Court Opinion

ID: 9569344
Source: CourtListenerOpinion
Date Created: 2023-08-21 20:13:04.069024+00
Date Added: 2024-06-11T11:50:23.824606
License: Public Domain

Mr. Justice Frantz
concurring:
I am in accord with everything that is said in the opinion of Mr. Justice Moore. However, I would make some observations which I believe give perspective to my concurrence. I am so motivated by the fact that a number of state appellate courts have, in my opinion, inverted the meaning of the constitutional right to a public trial.
Article II of the Constitution of Colorado is our Bill of Rights. Section 16 of the Bill of Rights provides:
“In criminal prosecutions, the accused shall have the right to * * * a speedy public trial...”
This is a substantial constitutional right guaranteed to one charged with crime and only to be waived by the accused.
There has been a tendency on the part of appellate courts to order exclusion of the public and to admit only certain persons to hear the trial of criminal cases where unsavory details may be brought out in the evidence. This is clearly an inversion of this important constitutional provision.

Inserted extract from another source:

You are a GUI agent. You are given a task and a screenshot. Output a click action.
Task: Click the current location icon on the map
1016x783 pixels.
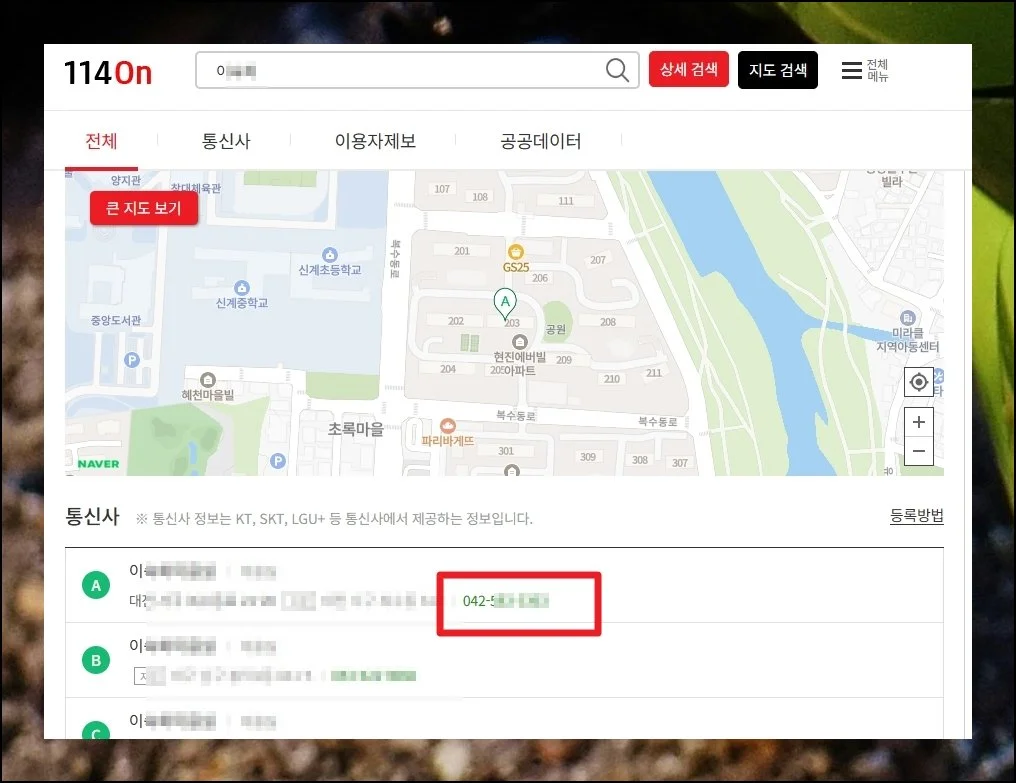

I am firmly convinced that a public trial means that the trial shall be open to the public and that exclusion, if necessary because of circumstances (such as the tender years of one who would like to hear a sensational case), should apply only to individuals properly ex-cludable; that the converse should not be the case, i.e., the exclusion of the public and the admission of only certain persons to hear the trial.